Al caer la tarde, Reuben y Stone fueron a casa de DeHaven en la motocicleta Indian, el alto Stone apretujado en el sidecar. Caleb y Milton aparcaron justo detrás de ellos en la vieja cafetera Chevy Nova de Caleb, cuyo tubo de escape iba medio colgando. Caleb llevaba las gafas de repuesto, porque supuso que esa noche tendría mucho que leer.
– Bonita choza -dijo Reuben en cuanto se quitó el casco y las gafas y observó la mansión-. Demasiado lujosa para ser de un funcionario.
– Jonathan provenía de una familia acaudalada -respondió Caleb.
– Eso no debe de estar nada mal -comentó Reuben-. La mía no hacía más que meterse en líos. Y eso es lo que parece que siempre acabo haciendo yo con vosotros, chicos.
Caleb abrió la puerta delantera con la llave, desactivó el sistema de alarma y todos entraron.
– Ya he estado en la cámara. Podemos bajar en el ascensor -dijo Caleb.
– ¡Ascensor! -exclamó Milton-. No me gustan los ascensores.
– Pues entonces baja por las escaleras -le aconsejó Caleb, señalando hacia la izquierda-. Están ahí.
Reuben contempló los muebles antiguos, las obras de arte de buen gusto que cubrían las paredes y las esculturas expuestas en hornacinas de estilo clásico. Restregó la puntera de la bota en la bonita alfombra oriental del salón.
– ¿No necesitan un cuidador para la casa hasta que se resuelva el tema?
– Va a ser que no -respondió Caleb.
Bajaron en el ascensor y se reunieron con Milton en la pequeña antesala. La puerta de la cámara acorazada era un mamotreto de acero de más de medio metro de grosor, con un teclado informático y una ranura para la llave de seguridad especial.
Caleb les dijo que la llave y la combinación tenían que introducirse a la vez.
– Jonathan me dejó entrar con él en la cámara varias veces.
La puerta se abrió silenciosamente gracias a unas potentes bisagras, y entraron. El lugar hacía unos tres metros de ancho, un poco menos de alto y parecía tener unos diez metros de largo. En cuanto entraron en la cámara, se encendió una luz tenue especial que les permitía ver razonablemente bien.
– Está hecha a prueba de bombas y es ignífuga. Y la temperatura y la humedad están controladas -explicó Caleb-. Es obligatorio en el caso de los libros raros, sobre todo en los sótanos, donde esos niveles pueden fluctuar drásticamente.
La cámara estaba forrada de estanterías que alojaban libros, folletos y otros artículos que, incluso para el ojo poco avezado, parecían singulares y de gran valor.
– ¿Podemos tocar algo? -preguntó Milton.
– Mejor que lo haga yo -respondió Caleb-. Algunos de estos artículos son muy frágiles. Muchos no han visto la luz natural desde hace más de cien años.
– ¡Joder! -exclamó Reuben, recorriendo con el dedo el lomo de uno de los libros-. Como una pequeña cárcel en la que cumplen cadena perpetua.
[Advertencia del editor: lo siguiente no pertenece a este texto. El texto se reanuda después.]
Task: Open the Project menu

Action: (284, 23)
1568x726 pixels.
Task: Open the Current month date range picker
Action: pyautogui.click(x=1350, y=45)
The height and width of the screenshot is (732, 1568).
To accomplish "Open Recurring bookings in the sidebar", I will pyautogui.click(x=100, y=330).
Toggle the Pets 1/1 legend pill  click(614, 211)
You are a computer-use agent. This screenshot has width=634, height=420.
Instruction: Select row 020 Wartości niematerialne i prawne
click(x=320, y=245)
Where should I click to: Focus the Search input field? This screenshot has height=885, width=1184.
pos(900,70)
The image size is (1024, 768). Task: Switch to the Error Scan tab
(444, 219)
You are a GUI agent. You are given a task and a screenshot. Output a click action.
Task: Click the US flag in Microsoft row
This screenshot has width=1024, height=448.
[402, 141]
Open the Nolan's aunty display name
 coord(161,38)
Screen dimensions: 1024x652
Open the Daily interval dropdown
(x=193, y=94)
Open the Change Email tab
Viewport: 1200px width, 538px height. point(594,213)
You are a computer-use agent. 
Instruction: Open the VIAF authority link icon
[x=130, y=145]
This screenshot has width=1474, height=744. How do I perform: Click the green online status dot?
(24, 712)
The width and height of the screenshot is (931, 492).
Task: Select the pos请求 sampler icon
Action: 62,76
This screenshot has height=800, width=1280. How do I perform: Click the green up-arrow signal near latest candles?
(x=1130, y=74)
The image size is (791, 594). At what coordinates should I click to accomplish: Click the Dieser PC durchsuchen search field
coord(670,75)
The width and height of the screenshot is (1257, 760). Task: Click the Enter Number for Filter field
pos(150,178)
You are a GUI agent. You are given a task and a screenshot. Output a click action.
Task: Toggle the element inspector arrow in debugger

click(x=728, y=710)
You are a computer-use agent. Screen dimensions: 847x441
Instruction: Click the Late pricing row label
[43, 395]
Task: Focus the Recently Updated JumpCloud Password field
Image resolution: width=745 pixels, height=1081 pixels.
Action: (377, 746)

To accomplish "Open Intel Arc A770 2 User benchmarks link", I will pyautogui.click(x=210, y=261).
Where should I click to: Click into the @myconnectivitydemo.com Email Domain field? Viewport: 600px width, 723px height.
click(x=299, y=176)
– Es una visión muy injusta, Reuben -dijo Caleb, regañándole-. Protege los libros para que las siguientes generaciones puedan disfrutar de ellos. Jonathan no reparó en gastos para albergar su colección con un gusto exquisito.
– ¿Qué tipo de colección tenía? -preguntó Stone. Estaba mirando un tomo muy antiguo cuya tapa parecía tallada en roble.
Caleb sacó con sumo cuidado el libro en el que Stone se había fijado.
– Jonathan tenía una buena colección, aunque tampoco era fabulosa; él era el primero en reconocerlo. Todos los grandes coleccionistas tienen una cantidad de dinero prácticamente ilimitada; pero, más que eso, tienen un plan sobre el tipo de colección que quieren y lo siguen con una determinación que no es otra cosa que obsesión.
Se llama bibliomanía, la obsesión más «sutil» del mundo. Todos los grandes coleccionistas la han tenido.
Miró a su alrededor.
– Hay algunos volúmenes imprescindibles en las mejores colecciones que Jonathan nunca podría haber tenido.
– ¿Como qué? -preguntó Stone.
– Los infolios de Shakespeare. El primer infolio sería un caso obvio, por supuesto. Contiene novecientas páginas con treinta y seis obras de teatro. No se conserva ninguno de los manuscritos originales del Bardo, por eso los infolios tienen tantísimo valor. Hace unos años se vendió un primer infolio en Inglaterra por tres millones y medio de libras.
Milton dejó escapar un silbido y meneó la cabeza.
– A unos seis mil dólares la página.
– Luego están las adquisiciones obvias: William Blake, el Principia Mathematica de Newton y algo de Caxton, el primer impresor inglés. Si no recuerdo mal, J. P. Morgan tenía más de sesenta Caxton en su colección. Un Mainz Psalter de 1457, The Book of St. Albans y, por supuesto, una Biblia de Gutenberg. En el mundo sólo hay tres Gutenberg como nuevas impresas en pergamino. Uno de los ejemplares está en la Biblioteca del Congreso. No tienen precio.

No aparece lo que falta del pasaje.